Flatscreen, Wilson’s first novel, is about a young Jewish guy, Schwartz, spending time in his basement rather than going to college. He responds to pop culture, his parents’ divorce — just about anything in life — with an attitude of “blah.” The story, filled with raunchy comedy, sees Schwartz befriend the wheelchair-bound sex addict who buys his family’s home and then become a more empathetic person as the relationship deepens and his world grows weirder.
Ruth Anolik, an adjunct English professor at Temple, said she selected the book as part of the course — which spans the literary tradition, including material from Emma Lazarus, Herman Wouk and Saul Bellow — in part because she thought students would see themselves in its characters. “I don’t feel that I’m chasing them away by providing a book that speaks to them,” said Anolik, who invited Wilson, a Brooklynite, to speak to her class. “I feel I’m bringing them in.”
After Wilson read the vulgar opening passage of the book in the class — it begins with Schwartz’s mother and the potential buyer of the family home walking into his room to find him in bed, wearing no pants and drooling — the author addressed the inevitable question about whether he felt a responsibility to portray Jewish people as good.
Wilson said that he, like fellow Jewish authors Philip Roth and Nathan Englander, focuses on telling a story, and not whether his work puts Jews in the best possible light. He doesn’t think the anxiety of “What will people think?” is as relevant now as it was when Roth published Portnoy’s Complaint in 1969.
“There was much more of a fear then that Jews were still in danger,” Wilson said.
In Flatscreen, Schwartz’s Jewish background is not presented as his defining characteristic, but rather one piece among many, like growing up in a typical American suburb — the story is set outside of Boston, which is where Wilson grew up — and being part of a generation that watches “TV for months, barely attentive.”
Wilson, 30, told the class he thinks of his being Jewish as a cultural identity, one that comes with reading Roth and watching Seinfeld, more than any type of religious affiliation. In Flatscreen, he writes both about the ways Jews continue to practice traditions — “Yom Kip’s the important one. Day of Atonement,” Schwartz’s brother tells him — and how Jews assimilate into the larger American society.
Schwartz says of his father, “Dad and Mark were poker buds. Old pals, the kind of new-money Jews who posed on sailboats and coughed cigar smoke just to prove that in post-ethnic America, everyone had the right to act like a WASP.”
Anolik, who also teaches at Villanova University, said the coarse language of the novel fits with the coarse culture her students live in. She wonders whether both Jewish culture and the culture of social media — which plays a prominent role in Flatscreen — will endure into future generations.

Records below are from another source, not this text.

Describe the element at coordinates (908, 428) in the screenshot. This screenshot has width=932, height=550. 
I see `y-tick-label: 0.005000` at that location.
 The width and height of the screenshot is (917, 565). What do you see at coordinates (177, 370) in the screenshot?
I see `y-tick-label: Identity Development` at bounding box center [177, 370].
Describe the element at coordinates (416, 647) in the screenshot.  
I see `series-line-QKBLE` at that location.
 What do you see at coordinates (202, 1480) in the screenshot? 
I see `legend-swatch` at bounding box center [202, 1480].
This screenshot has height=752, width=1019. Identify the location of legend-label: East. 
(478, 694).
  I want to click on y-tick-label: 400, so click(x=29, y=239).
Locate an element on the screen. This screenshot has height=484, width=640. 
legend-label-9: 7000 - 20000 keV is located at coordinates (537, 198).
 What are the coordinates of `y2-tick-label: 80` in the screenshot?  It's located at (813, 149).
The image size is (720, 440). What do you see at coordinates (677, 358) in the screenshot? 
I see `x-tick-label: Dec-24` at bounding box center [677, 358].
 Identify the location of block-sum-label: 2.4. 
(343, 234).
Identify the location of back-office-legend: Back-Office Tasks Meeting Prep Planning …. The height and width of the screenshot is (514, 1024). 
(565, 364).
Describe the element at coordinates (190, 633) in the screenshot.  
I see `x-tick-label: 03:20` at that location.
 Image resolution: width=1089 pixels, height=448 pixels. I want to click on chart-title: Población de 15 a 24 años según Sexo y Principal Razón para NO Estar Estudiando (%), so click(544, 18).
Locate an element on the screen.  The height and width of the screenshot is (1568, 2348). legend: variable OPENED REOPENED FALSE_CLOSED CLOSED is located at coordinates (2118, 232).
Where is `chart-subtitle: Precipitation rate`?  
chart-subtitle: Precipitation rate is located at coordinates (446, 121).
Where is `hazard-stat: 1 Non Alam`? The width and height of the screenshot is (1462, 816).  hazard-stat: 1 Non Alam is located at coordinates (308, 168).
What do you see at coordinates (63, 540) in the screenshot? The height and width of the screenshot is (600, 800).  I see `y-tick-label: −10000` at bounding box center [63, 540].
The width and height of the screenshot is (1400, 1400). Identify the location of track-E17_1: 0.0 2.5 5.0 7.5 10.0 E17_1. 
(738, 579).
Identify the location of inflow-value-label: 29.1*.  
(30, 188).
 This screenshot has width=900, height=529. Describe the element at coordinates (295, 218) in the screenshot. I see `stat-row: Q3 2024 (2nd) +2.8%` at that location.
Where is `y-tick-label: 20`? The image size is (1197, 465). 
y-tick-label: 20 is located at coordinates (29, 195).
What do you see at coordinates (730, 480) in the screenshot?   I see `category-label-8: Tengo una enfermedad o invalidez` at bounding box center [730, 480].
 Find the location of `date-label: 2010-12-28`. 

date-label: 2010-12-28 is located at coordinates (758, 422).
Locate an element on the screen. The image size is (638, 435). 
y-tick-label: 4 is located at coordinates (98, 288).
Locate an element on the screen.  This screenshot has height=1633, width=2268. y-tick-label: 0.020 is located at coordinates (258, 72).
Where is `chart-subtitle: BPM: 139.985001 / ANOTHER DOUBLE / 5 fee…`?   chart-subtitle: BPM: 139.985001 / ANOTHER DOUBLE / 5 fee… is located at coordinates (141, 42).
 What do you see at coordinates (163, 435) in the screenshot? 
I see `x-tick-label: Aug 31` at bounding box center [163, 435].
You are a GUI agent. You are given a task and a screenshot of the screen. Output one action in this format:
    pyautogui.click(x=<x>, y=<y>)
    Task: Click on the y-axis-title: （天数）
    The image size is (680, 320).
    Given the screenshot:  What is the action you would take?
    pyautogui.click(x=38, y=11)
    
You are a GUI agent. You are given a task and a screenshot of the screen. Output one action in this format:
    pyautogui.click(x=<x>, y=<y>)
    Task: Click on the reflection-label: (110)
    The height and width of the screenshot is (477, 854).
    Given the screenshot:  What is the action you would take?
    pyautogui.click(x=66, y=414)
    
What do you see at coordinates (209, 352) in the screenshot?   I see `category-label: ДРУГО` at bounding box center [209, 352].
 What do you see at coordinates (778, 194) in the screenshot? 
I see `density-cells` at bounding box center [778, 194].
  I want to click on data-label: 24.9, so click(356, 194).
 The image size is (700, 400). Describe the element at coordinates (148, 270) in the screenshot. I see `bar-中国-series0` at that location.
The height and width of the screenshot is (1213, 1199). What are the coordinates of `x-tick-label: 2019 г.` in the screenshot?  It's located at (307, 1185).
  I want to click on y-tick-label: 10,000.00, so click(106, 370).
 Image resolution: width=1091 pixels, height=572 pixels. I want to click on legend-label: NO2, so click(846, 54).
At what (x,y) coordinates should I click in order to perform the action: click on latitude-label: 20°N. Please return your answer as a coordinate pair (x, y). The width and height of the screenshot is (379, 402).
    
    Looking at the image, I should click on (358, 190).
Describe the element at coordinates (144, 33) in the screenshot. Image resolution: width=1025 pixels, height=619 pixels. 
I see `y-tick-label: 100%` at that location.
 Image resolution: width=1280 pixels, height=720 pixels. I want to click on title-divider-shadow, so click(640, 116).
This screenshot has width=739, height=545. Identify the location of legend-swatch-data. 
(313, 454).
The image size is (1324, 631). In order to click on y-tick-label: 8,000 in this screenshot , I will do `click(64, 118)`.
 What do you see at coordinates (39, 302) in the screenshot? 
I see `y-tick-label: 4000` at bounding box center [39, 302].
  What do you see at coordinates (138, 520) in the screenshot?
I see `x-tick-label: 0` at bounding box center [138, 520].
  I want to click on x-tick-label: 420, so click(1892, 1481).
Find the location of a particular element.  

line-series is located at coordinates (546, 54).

She said she was flabbergasted when after reading the 1925 novel Bread Givers, which has a scene with a young girl selling herring, a brave student asked Anolik what that was.
“I grew up in New York, and I thought everyone knows what herring is,” Anolik said. Later, she brought in jars of the smoked fish for students to try.
Flatscreen was the final book on the course syllabus. Earlier in the semester, students read an essay by critic Irving Howe from 1977 in which he argued that the genre of American Jewish literature had no future, that as Jewish authors traveled further from their immigrant roots they would write as Americans, rather than as Jews.
In Flatscreen, Anolik said, students could see how the literary tradition had evolved, and she hoped, a viable demonstration that Howe had been a false doomsayer, that Jewish American authors are alive and well.
There were about 20 students in the class at Temple, and they were a mix of Jewish and non-Jewish students from a variety of backgrounds. Anolik said she expected mostly Jewish students to sign up for the course and was pleasantly surprised at the diverse makeup of the class.
Jordan Capizzi, a senior, is not Jewish but attended a Catholic high school where classes were cancelled on Yom Kippur.
Capizzi, who had a fair number of Jewish friends growing up in Lancaster, Pa., said he had an easy time relating to the characters in the book.
“What I was so captivated by was his attention to modern culture and a young person’s obsession with the Internet and television,” Capizzi said. Wilson did relate that to Schwartz’s “being Jewish, but those are things that transcend a particular religious background.”